TCID predicts good water year
Both the Carson and Truckee divisions are near or at 100%
Not all is bad news in the Lahontan Valley because of the COVID pandemic.
The Truckee Carson Irrigation District reports another good water year for the area’s ranchers and farmers because of the improved snowpack in the Sierra Nevada and storage at Lahontan Reservoir.
“We’re an essential service,” said Rusty Jardine, TCID’s general manager. “We have people at work, people in the field, and we’ll keep delivering water.”
TCID, though has suspended public meetings until further notice.
Jardine said the Truckee Division has 100% of its water for 2020, and that will help the water users in the Fernley area. For the first time in almost a decade, Jardine said TCID is able to transfer water from the Fernley area to the reservoir via the Truckee Canal.
“We haven’t had the need to send it over before now,” Jardine said.
Before the wet years of the last three seasons, Jardine said the drought prevented any transfer of water from Fernley to the reservoir, and there was no need from 2017-2019 because of the abundance of water. Lahontan Reservoir has more than 192,000 acre-feet of water compared to 206,500 acre-feet at the same time in 2019 and 263,332 acre-feet in 2018.
The Carson Division is at 95%, but the snowpack for the Carson River Basin isn’t at the same level as the Truckee River Basin. Jardine said the winter storms several weeks ago helped the snowpack.

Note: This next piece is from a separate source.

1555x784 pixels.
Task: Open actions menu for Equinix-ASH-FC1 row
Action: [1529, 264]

Jeff Anderson, water supply specialist for the Natural Resources Conservation Service (NCRS) in Nevada, said the snowstorms added 13% to the snowpack.
“To gain back that amount this time of year is really hard,” Anderson said.

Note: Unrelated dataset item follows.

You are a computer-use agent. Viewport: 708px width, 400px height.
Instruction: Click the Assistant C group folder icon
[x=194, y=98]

At the end of the snowstorm, the Mount Rose Snotel site was at 56%
The snowpack started the weekend at 43% at the Mount Rose Snotel site and was at 56% at the end of the storm.
Before this storm, Anderson said the snowline at Lake Tahoe was inching upward rapidly
“The snowpack was melting rapidly, even at the higher levels,” Anderson said. “This storm has really pushed that back for a while.”
A series of smaller storms since mid-March also has helped the snowpack.
Snowpack percentages in the Sierra range are below normal and down anywhere from 35-45%, while the Northern Nevada ranges in Elko and Humboldt counties are near or slightly above normal.
The NCRS office in Reno said there will be no Snotel site measurements in April.
The U.S. Drought Monitor shows most of Nevada — except for the northeast and southern parts — at moderate drought to abnormally dry before the last storm to sweep through the area.